I have been in two separate design reviews where the SEPIC topology was rejected for an isolated < 40W application. These meetings were at 2 different companies and with different principal engineers that both stated that the SEPIC design did not meet the isolation requirement. 

In the end the size constraints, mainly height, pushed one of the designs away from a flyback and the principal engineer okayed the design so long as a common mode choke was added to the output of the SEPIC in question.

Most of the textbooks and articles that I have read categorize the SEPIC as an isolated topology, thus adding to my confusion.

What I do know:

 - "You won’t find a complete analysis of the Sepic converter anywhere in printed literature.

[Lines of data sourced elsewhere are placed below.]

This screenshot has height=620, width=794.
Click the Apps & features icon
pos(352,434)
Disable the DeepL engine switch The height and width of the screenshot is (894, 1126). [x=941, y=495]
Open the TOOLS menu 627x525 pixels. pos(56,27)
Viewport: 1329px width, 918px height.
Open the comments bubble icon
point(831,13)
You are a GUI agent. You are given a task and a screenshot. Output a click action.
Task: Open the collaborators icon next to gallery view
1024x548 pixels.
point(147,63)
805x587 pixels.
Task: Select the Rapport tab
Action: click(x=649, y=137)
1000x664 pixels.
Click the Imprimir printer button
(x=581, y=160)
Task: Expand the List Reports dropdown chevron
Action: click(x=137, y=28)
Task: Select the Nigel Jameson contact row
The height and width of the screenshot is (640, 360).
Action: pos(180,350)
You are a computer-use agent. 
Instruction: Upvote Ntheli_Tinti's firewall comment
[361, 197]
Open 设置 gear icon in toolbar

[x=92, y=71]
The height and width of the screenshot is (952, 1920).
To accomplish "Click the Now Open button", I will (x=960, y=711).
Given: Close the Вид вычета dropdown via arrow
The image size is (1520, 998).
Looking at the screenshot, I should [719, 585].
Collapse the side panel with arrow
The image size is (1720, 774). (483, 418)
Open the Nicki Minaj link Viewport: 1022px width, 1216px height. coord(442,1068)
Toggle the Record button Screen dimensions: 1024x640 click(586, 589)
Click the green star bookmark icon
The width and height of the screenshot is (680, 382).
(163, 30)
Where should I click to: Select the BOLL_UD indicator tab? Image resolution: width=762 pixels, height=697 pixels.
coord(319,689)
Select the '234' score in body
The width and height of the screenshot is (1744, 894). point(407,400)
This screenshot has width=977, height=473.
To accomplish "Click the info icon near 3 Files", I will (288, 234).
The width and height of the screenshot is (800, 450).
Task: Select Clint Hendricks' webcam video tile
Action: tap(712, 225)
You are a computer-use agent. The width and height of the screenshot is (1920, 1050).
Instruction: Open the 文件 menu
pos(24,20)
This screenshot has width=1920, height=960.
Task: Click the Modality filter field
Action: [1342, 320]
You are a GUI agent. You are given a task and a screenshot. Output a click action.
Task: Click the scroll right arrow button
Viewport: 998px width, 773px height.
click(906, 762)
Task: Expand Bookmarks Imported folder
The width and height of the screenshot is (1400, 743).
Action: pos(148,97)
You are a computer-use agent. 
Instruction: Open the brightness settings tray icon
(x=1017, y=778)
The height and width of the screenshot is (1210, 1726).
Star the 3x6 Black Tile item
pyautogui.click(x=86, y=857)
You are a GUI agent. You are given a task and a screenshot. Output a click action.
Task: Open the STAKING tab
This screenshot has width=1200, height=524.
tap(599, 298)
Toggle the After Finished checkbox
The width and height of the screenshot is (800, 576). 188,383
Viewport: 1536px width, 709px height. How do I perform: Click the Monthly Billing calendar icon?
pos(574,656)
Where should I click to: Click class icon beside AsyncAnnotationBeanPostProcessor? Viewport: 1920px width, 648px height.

What you will find are application notes with comments like, “the Sepic is not well-understood.” Despite the lack of documentation for the converter, engineers continue to use it when applicable" [Analyzing the Sepic
Converter-BASSO][1]
 - All of the reference designs on the TI website list the capacitor isolated topologies as non-isolated!. (PMP10070,PMP30373,PMP30373,)
 - Energy/isolation is handled by different means with a capacitor vs transformer. (High level only though, i.e. charge/discharge vs magnetic field transfer.)

**My questions are as follows:**

 1. Is a SEPIC,CUK, or ZETA converter truly an isolated converter?
 2. How does capacitive isolation compare to transformer isolation?
 3. How could the common mode choke alleviate any isolation concerns?